寝る前には、自律神経を整えるツボがある耳を指でもんだり、耳全体をグルンと回してリラックスするのもオススメです。
このあたりは、生理前の体調不良についてのお悩みでもお伝えしているので、参考にしてください。
https://fytte.jp/healthcare/97535/
香りや曲のお守り、うっとり妄想で夢の中へ
ドラッグストアなどで買った睡眠改善薬や快眠サプリを止められない人にとって、その薬やサプリは眠るためのお守りのようになっているのかもしれません。ですから、それに変わる何かほかのものを見つけましょう。例えば、この香りを嗅げば、この曲を聴けば自然と眠れるというものです。
嗅覚からの刺激はもっとも影響が高いので、例えば小さなディフューザーを枕元に置いてラベンダーのアロマオイルを数滴垂らし、自動オフのセットをして眠りに就く。寝ついたあとには森林系の香りが自律神経を整える効果があることがわかっているので、シダーウッドをブレンドして朝まで焚くのもいいですね。
そしてなによりお伝えしたいのは、あえて眠らなくてもいいと思うこと。翌朝、太陽の光を浴びれば自然と体の交感神経が高まって、セロトニンが分泌されて活動的になります。たとえプレゼンの前夜に緊張して眠れなかったとしても、準備しておいたことは身についていて、意外とうまくいくものです。

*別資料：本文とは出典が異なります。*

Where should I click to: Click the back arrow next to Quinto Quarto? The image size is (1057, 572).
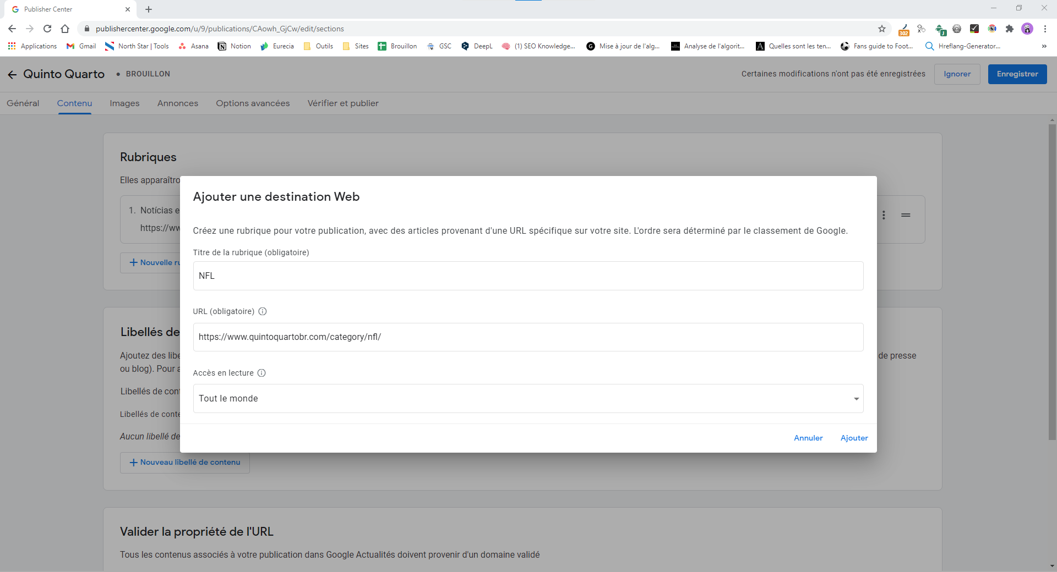(12, 74)
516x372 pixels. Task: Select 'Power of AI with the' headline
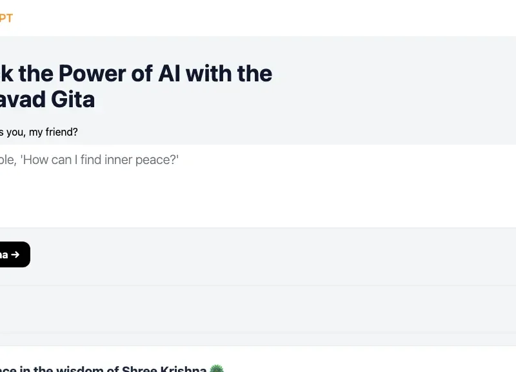(x=165, y=73)
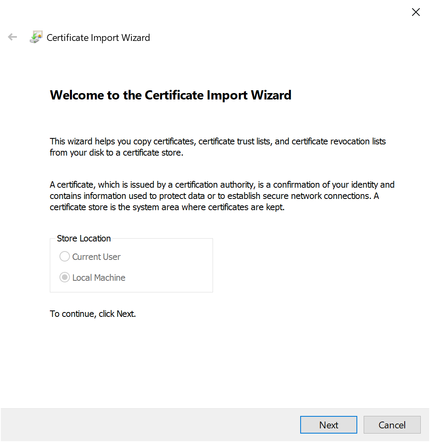Click the Local Machine radio circle
The height and width of the screenshot is (442, 430).
tap(64, 277)
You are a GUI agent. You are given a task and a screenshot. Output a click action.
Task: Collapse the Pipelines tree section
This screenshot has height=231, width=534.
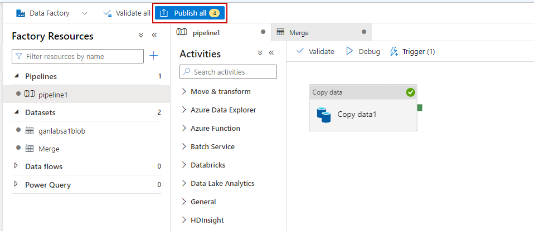(x=16, y=76)
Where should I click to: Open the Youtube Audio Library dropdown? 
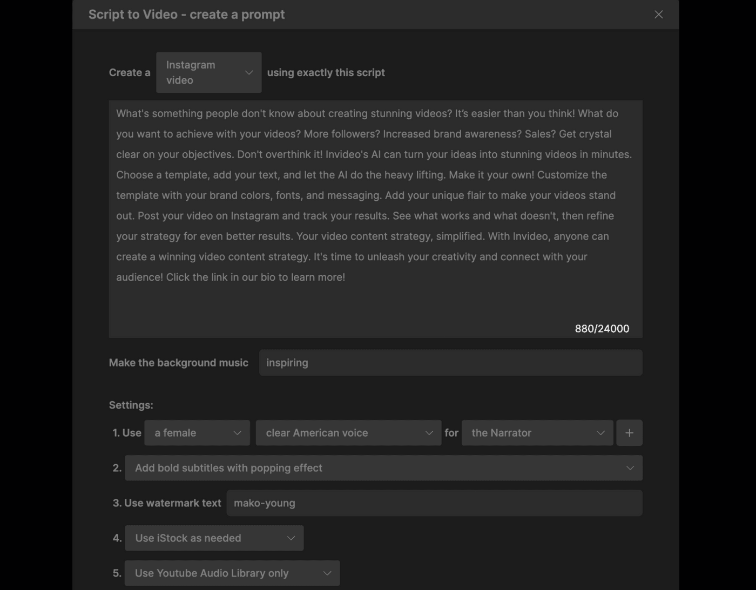(232, 573)
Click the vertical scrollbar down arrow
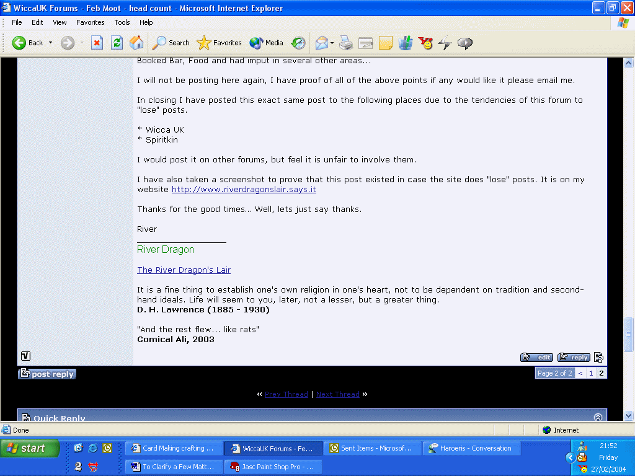The height and width of the screenshot is (476, 635). point(628,415)
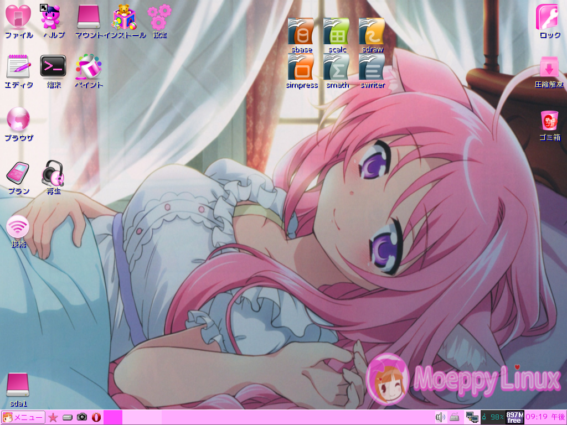Screen dimensions: 567x425
Task: Click the camera screenshot icon in taskbar
Action: click(x=82, y=417)
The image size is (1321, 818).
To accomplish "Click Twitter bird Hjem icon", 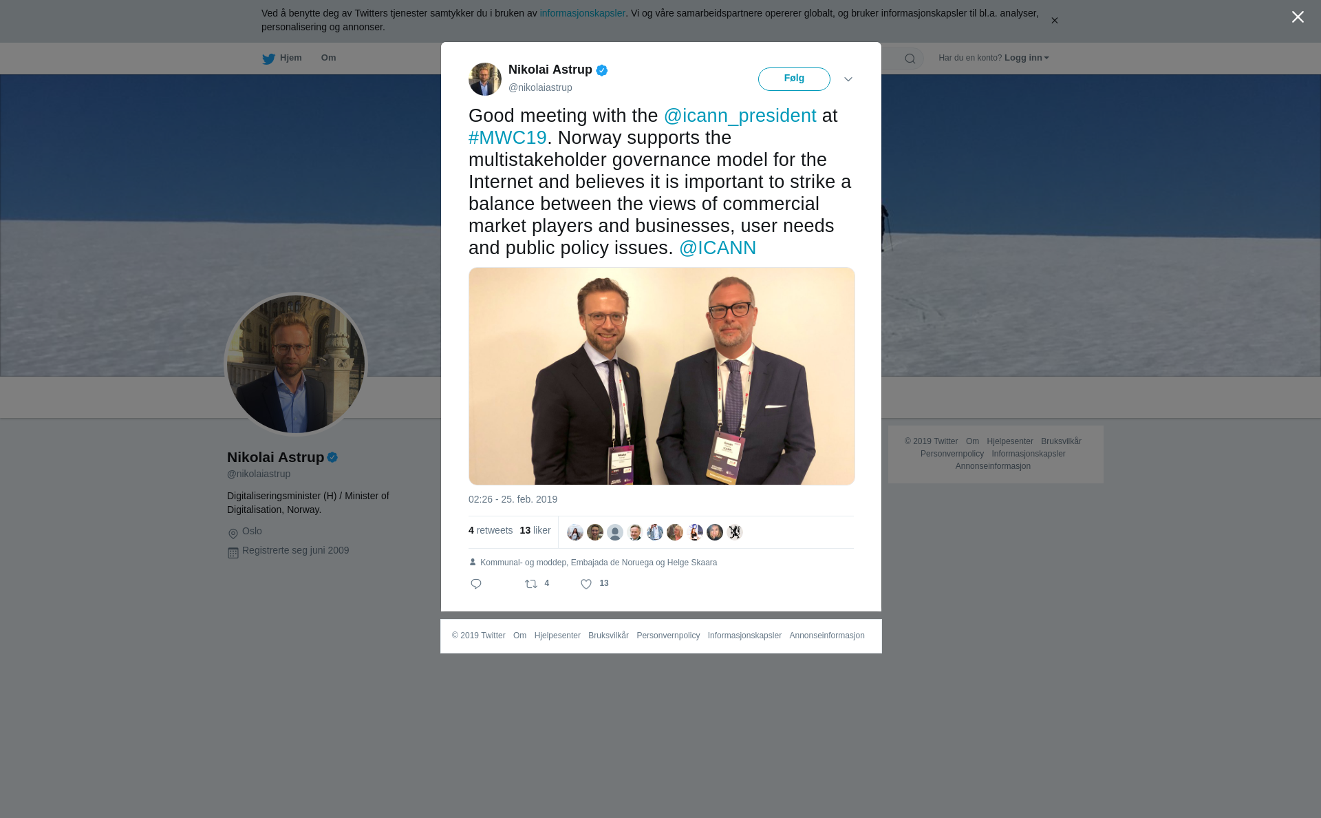I will click(268, 59).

「眠らなくちゃ」と思うと、余計に眠れなくなります。数日眠れなくても、まるで死んだように眠れる日が必ず来ます。大丈夫だから、小難しく考えない! とくにまだ薬やサプリを飲んだことがない人は、それより本連載で紹介した方法で体や環境を眠りやすいように整えて、布団に入ったら愛しい人や好きな芸能人と過ごす楽しい時間を妄想しましょう。いつの間にか幸せな気持ちで眠りに就いているはずです。